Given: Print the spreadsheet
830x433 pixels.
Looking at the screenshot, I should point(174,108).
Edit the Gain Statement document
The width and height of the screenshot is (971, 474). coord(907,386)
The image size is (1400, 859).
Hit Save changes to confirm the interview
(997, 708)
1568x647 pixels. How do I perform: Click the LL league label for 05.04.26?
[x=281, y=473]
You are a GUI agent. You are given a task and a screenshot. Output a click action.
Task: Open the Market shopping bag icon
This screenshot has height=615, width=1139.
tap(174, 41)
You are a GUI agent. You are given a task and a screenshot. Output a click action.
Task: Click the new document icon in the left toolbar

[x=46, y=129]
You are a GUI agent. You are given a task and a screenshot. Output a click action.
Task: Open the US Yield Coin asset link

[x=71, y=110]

○ ○ ○ ○ ○ ○ ○

# [Problem details]
Report every line in the records above that contains the word "icon".

# [Answer in full]
Task: Open the Market shopping bag icon
Task: Click the new document icon in the left toolbar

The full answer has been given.